[REQUIREMENT]
Copy the material from the line with "Click the green LED on the drive image" through its final line, requests included, and adjust each coordinate in the answers by adding -140. Leave the pictures out.

# # #

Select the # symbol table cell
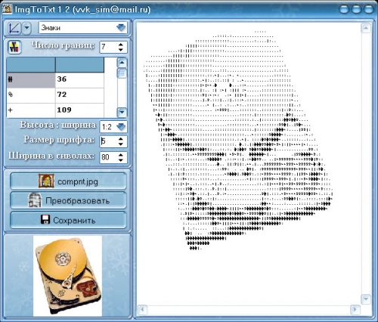 [31, 80]
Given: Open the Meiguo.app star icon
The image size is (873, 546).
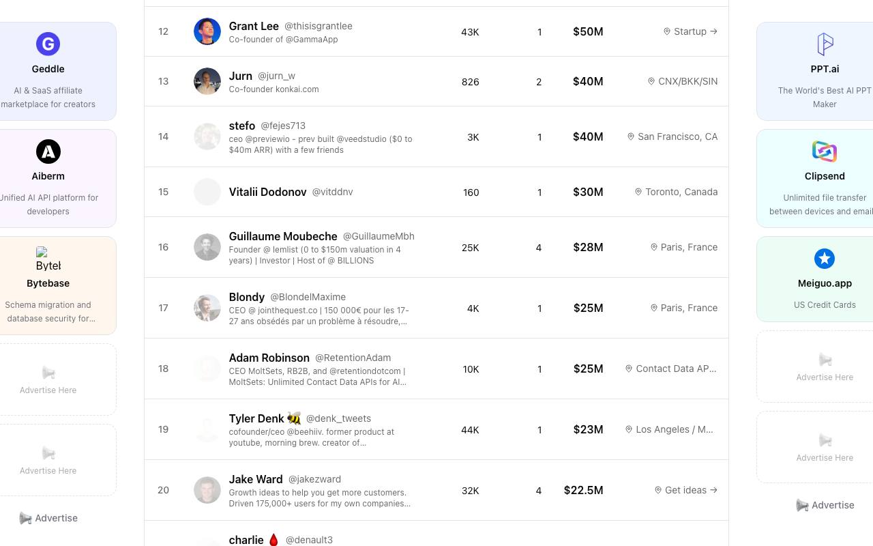Looking at the screenshot, I should (825, 259).

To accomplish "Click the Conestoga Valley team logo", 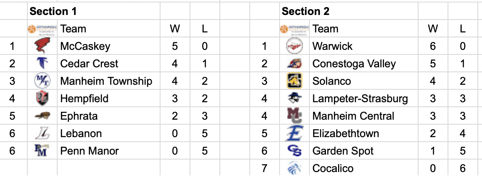I will coord(294,64).

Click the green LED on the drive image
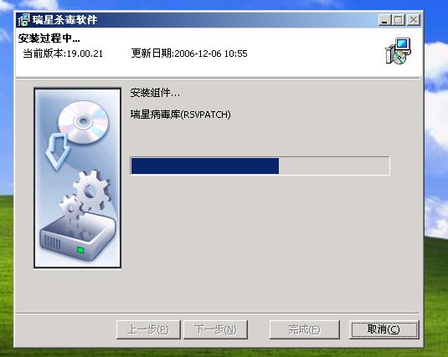point(80,250)
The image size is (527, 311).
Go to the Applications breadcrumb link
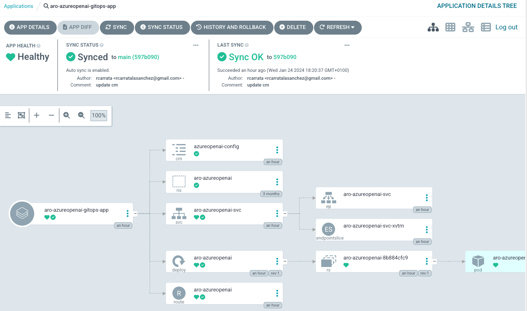[x=18, y=6]
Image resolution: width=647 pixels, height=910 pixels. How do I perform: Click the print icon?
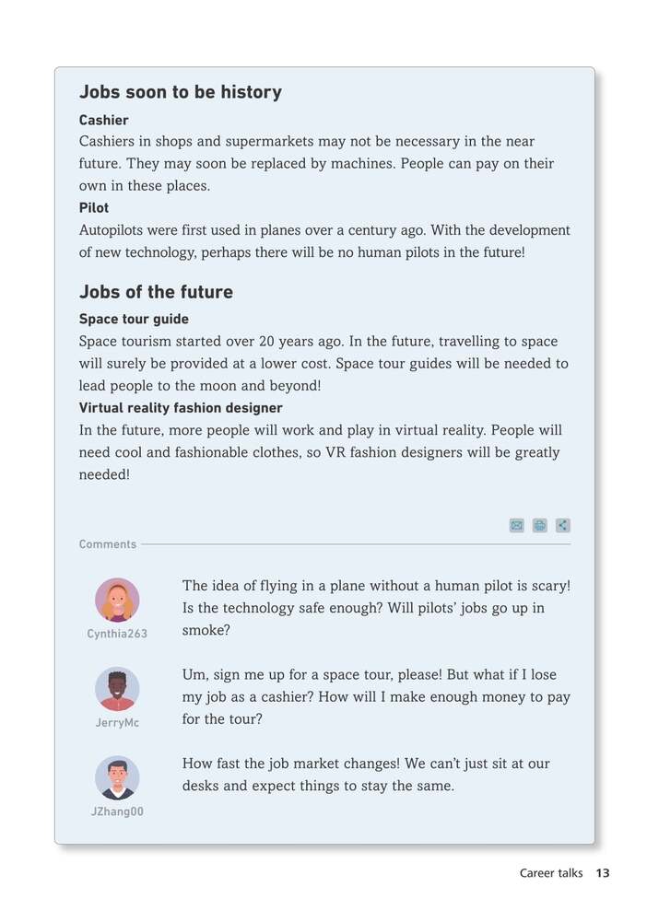[540, 525]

# # #

[TASK OUTPUT]
Click the green LED on the drive image
point(-60,110)
The image size is (527, 311).
Go to the Applications breadcrumb link
[x=-122, y=-134]
Image resolution: width=647 pixels, height=910 pixels. How do I perform: Click the print icon?
[400, 385]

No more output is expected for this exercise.